# Hollowing tools



## Gixxerjoe04 (Jan 31, 2014)

I'm looking for a hollowing tool that's not ewt since they're really expensive. Trying to hollow anything that has a small opening and deeper than a few inches seems like not a good idea with my 1/2" bar. Wasn't sure if there's a special tool for longer depth work like that or not.


----------



## bobasaurus (Sep 6, 2009)

You might consider a carbide tool from here:

http://eddiecastelin.com/combos_and_other_items

I made my own for deep hollowing, and it works great:

http://lumberjocks.com/projects/84210


----------



## Wildwood (Jul 22, 2012)

You have to decide whether want carbide or HSS steel hollowing tools. 
Then decide if have the skill set to make your own tools or pay for already made tools.

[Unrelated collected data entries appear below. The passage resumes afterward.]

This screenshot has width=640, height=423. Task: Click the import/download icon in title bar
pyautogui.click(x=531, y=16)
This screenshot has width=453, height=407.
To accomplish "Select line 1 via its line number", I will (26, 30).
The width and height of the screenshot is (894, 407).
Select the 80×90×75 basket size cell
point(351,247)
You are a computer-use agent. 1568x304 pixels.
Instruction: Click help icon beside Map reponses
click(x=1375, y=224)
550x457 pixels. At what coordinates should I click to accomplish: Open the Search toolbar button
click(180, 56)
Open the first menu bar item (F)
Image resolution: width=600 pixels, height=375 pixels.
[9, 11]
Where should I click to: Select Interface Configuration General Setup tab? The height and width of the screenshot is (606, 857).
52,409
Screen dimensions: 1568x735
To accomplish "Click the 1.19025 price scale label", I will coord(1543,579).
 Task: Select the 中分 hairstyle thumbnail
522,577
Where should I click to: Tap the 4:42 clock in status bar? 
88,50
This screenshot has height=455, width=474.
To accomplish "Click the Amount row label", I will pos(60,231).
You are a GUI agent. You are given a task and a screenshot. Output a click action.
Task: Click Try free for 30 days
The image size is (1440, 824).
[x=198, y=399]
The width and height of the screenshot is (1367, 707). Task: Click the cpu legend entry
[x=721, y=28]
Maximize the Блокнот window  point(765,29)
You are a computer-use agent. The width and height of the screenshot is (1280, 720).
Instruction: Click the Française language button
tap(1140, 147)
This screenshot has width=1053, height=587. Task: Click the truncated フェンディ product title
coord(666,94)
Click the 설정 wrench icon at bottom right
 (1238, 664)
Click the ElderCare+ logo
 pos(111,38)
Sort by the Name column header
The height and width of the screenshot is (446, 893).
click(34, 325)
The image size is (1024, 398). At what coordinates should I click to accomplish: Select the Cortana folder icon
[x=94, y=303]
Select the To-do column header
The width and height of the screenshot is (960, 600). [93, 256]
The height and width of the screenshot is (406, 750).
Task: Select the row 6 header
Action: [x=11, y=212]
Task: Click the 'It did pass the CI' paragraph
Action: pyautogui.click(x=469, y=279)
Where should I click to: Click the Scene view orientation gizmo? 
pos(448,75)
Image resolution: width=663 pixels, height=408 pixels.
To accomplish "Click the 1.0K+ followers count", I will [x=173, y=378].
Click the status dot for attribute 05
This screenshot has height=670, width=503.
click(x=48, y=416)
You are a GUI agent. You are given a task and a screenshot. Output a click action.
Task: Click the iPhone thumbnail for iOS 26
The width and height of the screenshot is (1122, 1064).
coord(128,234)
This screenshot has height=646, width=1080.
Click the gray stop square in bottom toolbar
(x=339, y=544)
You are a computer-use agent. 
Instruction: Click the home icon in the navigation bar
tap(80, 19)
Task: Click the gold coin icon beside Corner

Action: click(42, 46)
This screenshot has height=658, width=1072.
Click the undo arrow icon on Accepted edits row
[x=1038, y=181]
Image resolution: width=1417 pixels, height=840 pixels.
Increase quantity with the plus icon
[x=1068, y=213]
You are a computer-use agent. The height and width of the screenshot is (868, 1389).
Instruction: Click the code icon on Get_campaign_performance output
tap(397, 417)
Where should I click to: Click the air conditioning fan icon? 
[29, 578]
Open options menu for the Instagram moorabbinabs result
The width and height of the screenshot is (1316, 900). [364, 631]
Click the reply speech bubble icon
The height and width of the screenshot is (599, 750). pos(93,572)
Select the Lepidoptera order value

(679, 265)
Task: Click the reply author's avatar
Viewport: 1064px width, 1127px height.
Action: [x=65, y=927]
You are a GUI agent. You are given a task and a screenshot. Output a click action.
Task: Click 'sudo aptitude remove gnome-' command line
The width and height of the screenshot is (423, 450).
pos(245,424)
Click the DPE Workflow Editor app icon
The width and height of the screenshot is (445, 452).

I like John Jordan & David Ellsworth style hollowing tools but recently learned about Trent Bosch tools. 
http://www.trentbosch.com/catalog/index.php?cPath=1

Beauty of HSS tips or cutters is cost and ability to sharpen.

I cannot keep up with all the carbide hollowing tools and cutters available. Some people have no problem touching up an edge with diamond files and others just find non-turning suppliers of carbide cutters for replacement cutters.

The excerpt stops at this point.